As expected, the glossy display is very reflective but on the other hand, Honor engineers seem to have slapped a layer of oleophobic substance that mitigates the sticky issue of greasy fingerprints. We can’t stress enough how nice 3:2 aspect ratio displays are and we’d wish more laptop vendors jumped onboard. With a claimed brightness of 400 nits, the View 14 display subjectively produced great colours under various scenarios.

Under load, the system was audible without being unacceptable. The benchmarks unanimously point to a very capable processor with an equally very capable SSD; and boy is this GPU capable! It should outpace entry level Nvidia GPUs like the MX350 or the MX450 which makes it a good match for light or casual gaming.

Perhaps the only real disappointment was the battery life; again things are relative and while 406 minutes on our YouTube benchmark is not that bad, it is still lower than what the MagicBook Pro (intel and AMD versions) scored last year with smaller batteries (56WHr).

The power button integrates a fingerprint reader which makes it ideal as a password or PIN replacement. Shame that the button next to it is the delete button that also doubles as the insert key; something that may cause havoc for fast touch typers.

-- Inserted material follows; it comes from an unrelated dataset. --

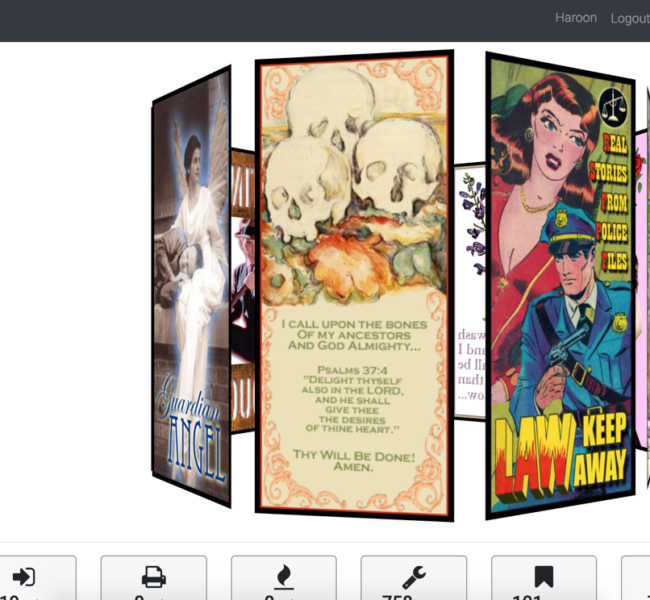Open the Haroon user profile link
The image size is (650, 600).
[x=575, y=18]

As for the keyboard, it has a comfortable 1.5mm travel and while we can adjust to some of its minor quirks like tiny up/down buttons, others like a dedicated print screen button might be too much for some users. It is a tad noisier than what we’d expect and we do miss the slightly concave surface of Dell Latitude laptop keys.

Keyboard Close Up

(Image credit: Future)

Should I buy the Honor MagicBook View 14 business laptop?

 Buy it if:

You want to run 8K on a budget. You should be able to get this laptop to power - via a compatible adaptor - an 8K display like the LG 55NANO956, a huge but relatively affordable 55-inch television set.

Looks matter (yours and your laptop). The MagicBook View 14 looks great thanks to its premium finish and its 5-megapixel webcam produces sharper, more life-like pictures compared to most other laptop cameras.

Don’t buy it if:

You want an out of the box experience. If you are not a customer in one of the four official territories where the MagicBook View 14 is on sale, then you’re out of luck. An English-speaking customer will face several hurdles; getting it delivered being the least consequential of them.